O gato é uma maquininha
que a natureza inventou;
tem pêlo, bigode, unhas
e dentro tem um motor.
Mas um motor diferente
desses que tem nos bonecos
porque o motor do gato
não é um motor elétrico.
É um motor afetivo
que bate em seu coração
por isso ele faz ron-ron
para mostrar gratidão.
No passado se dizia
que esse ron-ron tão doce
era causa de alergia
pra quem sofria de tosse.
Tudo bobagem, despeito,
calúnias contra o bichinho:
esse ron-ron em seu peito
não é doença – é carinho.
O poeta Ferreira Gullar em Um gato chamado Gatinho (Ed. Salamandra, 2000). Sincera homenagem deste blogue à Pagu, nossa gatinha linda que ilustra este post.

&
Hoje é aniversário de meu irmão Netto e do amigo Bruno, a quem dedicamos também o post. Muitos anos de vida, cabras bons!

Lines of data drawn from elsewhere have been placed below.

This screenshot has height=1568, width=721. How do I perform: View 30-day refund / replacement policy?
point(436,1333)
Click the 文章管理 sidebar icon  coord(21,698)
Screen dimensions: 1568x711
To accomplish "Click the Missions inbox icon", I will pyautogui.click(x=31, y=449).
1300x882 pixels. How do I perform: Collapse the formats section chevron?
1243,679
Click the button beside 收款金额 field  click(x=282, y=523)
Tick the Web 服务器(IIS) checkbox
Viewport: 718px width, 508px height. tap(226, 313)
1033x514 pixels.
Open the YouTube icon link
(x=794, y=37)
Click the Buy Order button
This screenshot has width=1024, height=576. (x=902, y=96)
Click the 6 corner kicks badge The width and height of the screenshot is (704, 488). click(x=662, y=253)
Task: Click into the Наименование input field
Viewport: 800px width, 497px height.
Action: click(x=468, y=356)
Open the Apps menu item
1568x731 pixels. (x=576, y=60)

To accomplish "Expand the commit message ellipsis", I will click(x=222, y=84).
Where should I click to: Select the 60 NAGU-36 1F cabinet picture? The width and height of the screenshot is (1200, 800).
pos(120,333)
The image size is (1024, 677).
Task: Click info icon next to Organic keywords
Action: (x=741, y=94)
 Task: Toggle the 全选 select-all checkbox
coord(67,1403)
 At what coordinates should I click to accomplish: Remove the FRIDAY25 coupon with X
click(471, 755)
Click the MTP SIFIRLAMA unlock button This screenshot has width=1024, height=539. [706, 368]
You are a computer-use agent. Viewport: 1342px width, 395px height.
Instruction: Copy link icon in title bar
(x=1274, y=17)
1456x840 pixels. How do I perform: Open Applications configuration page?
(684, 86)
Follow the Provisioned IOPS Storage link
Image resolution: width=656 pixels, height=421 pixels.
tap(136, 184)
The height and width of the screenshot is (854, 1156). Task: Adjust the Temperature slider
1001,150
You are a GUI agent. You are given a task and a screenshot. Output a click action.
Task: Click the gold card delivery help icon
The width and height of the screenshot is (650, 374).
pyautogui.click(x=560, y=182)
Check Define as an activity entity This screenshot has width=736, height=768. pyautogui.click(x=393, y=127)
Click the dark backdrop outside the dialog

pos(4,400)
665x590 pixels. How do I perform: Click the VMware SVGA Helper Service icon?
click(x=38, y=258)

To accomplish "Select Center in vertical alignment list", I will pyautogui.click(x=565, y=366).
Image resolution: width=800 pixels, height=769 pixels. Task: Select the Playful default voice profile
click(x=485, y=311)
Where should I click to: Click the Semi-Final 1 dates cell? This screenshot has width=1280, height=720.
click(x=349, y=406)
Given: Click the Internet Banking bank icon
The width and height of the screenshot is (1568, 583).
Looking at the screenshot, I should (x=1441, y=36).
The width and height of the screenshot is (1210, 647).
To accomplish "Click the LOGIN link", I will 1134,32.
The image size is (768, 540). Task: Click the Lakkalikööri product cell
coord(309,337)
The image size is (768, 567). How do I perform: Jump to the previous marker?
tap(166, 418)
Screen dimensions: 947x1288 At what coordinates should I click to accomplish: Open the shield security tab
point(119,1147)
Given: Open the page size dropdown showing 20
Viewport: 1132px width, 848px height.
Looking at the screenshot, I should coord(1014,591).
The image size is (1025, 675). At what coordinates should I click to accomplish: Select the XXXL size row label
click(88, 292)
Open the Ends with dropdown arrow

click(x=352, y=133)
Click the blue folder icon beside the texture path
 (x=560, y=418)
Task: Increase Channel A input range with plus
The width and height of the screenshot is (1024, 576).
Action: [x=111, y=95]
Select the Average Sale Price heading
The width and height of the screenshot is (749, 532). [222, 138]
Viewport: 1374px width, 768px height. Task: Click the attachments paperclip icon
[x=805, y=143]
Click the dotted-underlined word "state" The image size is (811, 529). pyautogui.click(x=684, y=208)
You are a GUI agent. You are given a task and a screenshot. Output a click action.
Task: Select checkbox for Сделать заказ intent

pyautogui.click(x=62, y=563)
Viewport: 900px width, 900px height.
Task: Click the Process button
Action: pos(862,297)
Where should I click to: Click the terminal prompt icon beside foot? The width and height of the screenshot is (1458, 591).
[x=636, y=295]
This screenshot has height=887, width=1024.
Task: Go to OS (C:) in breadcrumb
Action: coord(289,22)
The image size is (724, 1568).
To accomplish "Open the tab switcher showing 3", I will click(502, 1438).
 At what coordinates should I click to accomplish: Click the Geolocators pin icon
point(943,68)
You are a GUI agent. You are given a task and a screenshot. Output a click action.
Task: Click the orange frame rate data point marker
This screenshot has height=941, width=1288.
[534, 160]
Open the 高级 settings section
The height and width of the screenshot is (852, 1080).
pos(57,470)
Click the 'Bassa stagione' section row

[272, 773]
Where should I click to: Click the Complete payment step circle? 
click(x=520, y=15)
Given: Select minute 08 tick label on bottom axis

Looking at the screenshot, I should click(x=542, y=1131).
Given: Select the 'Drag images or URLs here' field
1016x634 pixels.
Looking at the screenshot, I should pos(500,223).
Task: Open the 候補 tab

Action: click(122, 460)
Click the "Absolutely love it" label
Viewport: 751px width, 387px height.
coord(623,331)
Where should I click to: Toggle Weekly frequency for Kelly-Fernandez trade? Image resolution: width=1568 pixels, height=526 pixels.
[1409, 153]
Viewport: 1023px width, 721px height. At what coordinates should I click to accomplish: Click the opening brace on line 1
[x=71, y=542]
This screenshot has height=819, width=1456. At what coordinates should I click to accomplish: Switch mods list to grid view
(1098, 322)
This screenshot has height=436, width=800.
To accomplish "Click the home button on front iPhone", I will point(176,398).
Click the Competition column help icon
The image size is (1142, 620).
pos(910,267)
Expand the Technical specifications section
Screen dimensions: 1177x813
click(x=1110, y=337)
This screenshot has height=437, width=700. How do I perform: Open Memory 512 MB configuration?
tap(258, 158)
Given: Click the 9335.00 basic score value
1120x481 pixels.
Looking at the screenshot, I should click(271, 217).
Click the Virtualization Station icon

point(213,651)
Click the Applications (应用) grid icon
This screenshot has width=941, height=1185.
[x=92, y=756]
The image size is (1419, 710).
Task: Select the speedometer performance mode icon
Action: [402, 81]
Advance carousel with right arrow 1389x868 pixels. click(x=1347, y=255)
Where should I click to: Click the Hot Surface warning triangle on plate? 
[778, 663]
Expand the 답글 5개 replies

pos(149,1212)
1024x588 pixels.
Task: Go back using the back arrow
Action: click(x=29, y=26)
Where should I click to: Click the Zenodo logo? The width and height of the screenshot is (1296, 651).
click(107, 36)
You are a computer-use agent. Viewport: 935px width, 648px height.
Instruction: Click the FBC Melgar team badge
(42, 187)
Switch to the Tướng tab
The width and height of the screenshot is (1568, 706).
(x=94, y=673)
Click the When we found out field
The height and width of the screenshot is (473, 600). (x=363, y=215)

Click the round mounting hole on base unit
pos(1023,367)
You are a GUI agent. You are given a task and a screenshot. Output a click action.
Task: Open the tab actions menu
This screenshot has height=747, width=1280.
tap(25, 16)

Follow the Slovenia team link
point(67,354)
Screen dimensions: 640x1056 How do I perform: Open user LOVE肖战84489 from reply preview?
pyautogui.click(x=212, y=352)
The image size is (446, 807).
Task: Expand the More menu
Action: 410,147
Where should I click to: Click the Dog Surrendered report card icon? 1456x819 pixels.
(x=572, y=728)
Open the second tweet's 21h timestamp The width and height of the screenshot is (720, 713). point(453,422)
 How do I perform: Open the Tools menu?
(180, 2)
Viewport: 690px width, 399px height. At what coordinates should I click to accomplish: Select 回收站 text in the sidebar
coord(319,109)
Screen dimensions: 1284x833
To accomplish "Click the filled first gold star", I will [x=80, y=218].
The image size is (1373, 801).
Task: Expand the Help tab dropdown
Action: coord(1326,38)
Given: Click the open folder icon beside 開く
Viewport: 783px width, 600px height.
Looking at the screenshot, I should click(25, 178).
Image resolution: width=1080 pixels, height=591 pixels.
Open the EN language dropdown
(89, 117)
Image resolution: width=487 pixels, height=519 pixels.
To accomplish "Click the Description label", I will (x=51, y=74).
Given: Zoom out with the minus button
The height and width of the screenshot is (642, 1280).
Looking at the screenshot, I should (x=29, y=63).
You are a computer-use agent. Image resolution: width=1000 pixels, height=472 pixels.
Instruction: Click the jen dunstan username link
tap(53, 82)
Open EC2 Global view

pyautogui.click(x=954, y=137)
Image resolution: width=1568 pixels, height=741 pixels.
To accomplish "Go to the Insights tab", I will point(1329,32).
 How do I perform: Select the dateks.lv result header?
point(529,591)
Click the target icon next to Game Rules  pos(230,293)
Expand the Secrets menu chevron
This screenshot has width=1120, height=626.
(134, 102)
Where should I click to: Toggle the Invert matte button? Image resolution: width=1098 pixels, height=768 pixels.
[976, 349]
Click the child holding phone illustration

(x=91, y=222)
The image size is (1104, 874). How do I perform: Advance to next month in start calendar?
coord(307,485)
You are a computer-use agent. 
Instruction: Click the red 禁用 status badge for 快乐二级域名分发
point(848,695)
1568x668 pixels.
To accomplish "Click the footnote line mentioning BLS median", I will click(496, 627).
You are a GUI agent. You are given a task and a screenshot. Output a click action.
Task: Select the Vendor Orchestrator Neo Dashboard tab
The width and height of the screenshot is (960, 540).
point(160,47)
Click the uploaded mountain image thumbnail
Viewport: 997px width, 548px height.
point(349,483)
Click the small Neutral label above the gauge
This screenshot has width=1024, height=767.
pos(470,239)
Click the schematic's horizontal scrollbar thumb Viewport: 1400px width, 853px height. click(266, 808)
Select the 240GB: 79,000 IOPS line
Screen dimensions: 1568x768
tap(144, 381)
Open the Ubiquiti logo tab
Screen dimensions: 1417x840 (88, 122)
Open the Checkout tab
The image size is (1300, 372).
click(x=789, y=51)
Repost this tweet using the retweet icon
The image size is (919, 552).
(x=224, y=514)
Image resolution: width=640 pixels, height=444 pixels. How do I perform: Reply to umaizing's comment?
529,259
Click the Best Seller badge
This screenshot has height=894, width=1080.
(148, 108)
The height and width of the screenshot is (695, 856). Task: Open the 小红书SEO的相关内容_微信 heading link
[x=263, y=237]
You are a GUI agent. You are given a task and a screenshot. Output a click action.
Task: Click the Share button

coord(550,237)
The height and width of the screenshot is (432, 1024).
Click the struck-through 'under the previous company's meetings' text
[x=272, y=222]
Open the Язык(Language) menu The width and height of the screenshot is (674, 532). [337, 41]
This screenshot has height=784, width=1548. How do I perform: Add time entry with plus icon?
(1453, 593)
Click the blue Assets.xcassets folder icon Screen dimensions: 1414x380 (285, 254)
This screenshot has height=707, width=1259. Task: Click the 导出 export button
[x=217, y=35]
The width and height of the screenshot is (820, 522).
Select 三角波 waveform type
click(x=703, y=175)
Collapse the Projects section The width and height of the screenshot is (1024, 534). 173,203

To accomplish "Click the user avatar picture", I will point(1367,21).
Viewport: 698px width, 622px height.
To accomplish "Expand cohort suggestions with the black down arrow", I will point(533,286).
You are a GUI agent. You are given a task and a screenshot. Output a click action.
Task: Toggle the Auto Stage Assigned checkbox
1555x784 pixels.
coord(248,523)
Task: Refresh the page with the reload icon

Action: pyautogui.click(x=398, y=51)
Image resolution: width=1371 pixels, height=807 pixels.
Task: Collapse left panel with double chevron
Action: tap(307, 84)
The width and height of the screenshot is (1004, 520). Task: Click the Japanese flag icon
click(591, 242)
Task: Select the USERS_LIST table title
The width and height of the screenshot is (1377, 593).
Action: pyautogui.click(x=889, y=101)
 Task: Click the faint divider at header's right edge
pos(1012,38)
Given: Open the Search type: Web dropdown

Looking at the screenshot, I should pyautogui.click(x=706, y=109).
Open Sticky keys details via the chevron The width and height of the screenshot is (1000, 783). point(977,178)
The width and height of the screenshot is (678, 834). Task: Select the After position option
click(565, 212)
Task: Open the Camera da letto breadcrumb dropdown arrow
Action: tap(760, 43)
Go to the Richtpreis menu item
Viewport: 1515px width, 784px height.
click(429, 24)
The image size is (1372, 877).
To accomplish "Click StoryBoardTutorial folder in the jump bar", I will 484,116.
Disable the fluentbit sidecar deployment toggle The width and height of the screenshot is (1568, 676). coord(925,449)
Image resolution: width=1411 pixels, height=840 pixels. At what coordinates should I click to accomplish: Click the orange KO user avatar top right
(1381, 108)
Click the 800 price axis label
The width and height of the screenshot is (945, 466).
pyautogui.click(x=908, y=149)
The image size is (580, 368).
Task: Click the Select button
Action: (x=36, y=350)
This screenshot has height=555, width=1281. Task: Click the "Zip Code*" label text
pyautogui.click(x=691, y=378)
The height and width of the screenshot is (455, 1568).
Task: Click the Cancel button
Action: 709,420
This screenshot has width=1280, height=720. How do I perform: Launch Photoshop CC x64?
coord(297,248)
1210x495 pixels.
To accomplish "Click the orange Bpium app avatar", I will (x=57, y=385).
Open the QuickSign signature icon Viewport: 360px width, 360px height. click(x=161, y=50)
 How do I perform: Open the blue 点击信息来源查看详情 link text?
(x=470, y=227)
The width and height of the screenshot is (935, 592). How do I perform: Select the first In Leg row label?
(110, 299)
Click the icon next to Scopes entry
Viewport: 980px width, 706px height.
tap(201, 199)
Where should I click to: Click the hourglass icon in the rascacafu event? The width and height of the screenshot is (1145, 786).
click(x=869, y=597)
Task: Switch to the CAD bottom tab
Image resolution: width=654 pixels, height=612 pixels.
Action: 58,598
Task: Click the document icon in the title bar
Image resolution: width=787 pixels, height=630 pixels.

Nossa, amei, a poesia e a Pagu, que linda! =D
beijos querido!
gracias, jane! a pagu é mesmo uma gatinha, eheh. e o gullar, poeticamente, dispensa comentários… beijo!
Brigadão pela lembrança… Forte abraço
tu merece, puerra! abraço!
só agora vi o post do gatinho em homenagem a Pagu. Valeu pela lembrança do meu aniversário. Bruno
como disse a netto, meu irmão e também aniversariante do dia e homenageado: tu merece, puerra! abrazo!
gostei mt da poesia e do texto sobre o santos!
o santos jogando é poesia. obrigado!